California’s economy is much too big — the fifth largest in the world, we are constantly reminded — to avoid that volatility. Agriculture and the state’s high technology sector, for instance, are directly affected by trade conflicts between the U.S. and China.
California, meanwhile, generates its own economic x-factors, such as shortages of housing and workers, and wildfires’ impacts on electric utilities’ financial stability.
Volatility makes forecasting California’s diverse economy particularly difficult, leaving an overarching question: Will our nearly decade-long economic expansion continue into the 2020s or is a severe recession inevitable?
The cautious tones of recent economic surveys attest to the syndrome.
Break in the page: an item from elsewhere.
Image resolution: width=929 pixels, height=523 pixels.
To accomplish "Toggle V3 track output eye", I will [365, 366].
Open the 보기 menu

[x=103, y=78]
The Legislative Analyst’s Office (LAO) has created what it calls the “State Fiscal Health Index” — a basket of specific economic indicators — in a valiant effort to chart what’s happening more or less in real time.
“Knowing when the state’s next budget slowdown will happen is impossible,” the LAO says in its most recent report. “Many economic factors outside the state’s control influence state revenues. Despite this, certain data points can help us understand whether shifting economic conditions are likely to lead to growth or declines in state revenues in the coming months.”
Although the index was “near historic highs in June,” the LAO said, “it has declined for three straight months. Declines of this magnitude have not been observed since the last recession.”
“While a three-month trend is not enough to draw firm conclusions,” the report continued, “each additional month of decline in index increases the risk that an economic slowdown is on the horizon.”
A similar appraisal comes from UCLA’s Anderson Forecast, which has created its own month-to-month indicator in hopes of tracking real-time effects of volatility on California, saying it “will be as current as the most current economic data.”
At the moment, Anderson sees California’s historically low unemployment rate, generally a positive factor, as a potential negative because employers cannot create new jobs if there’s no one there to fill them.
“As predicted, the California economy is slowing down,” the latest Anderson report says. “The state is, quite simply, running out of people to be employed.”
In decades past, when California’s job market has been strong, the state has attracted workers from other states, but there’s little in-migration of workers now because potential recruits are turned off by sky-high housing costs.
Beacon Economics has a more positive outlook than the LAO or Anderson, but expresses similar concerns about labor and housing.
“California defied naysayers by putting in another solid economic performance in 2018, but has gotten off to a slower start in 2019,” Beacon says. “This is not indicative of a pending recession, but rather the result of a slowdown in labor force growth and rising housing costs, both of which require time to solve.”
“California continues to exhibit a dynamism that is found in just a handful of other places around the country and the world,” Beacon continues, with a final caveat. “One can only imagine how much growth might be unleashed if the state can successfully address its housing challenges. Solutions must be both economically and politically viable, but will take time to achieve.”
With the Legislature now in the final month of its 2019 session, lawmakers should grasp that doing something about housing is absolutely vital if California is to weather these volatile economic times.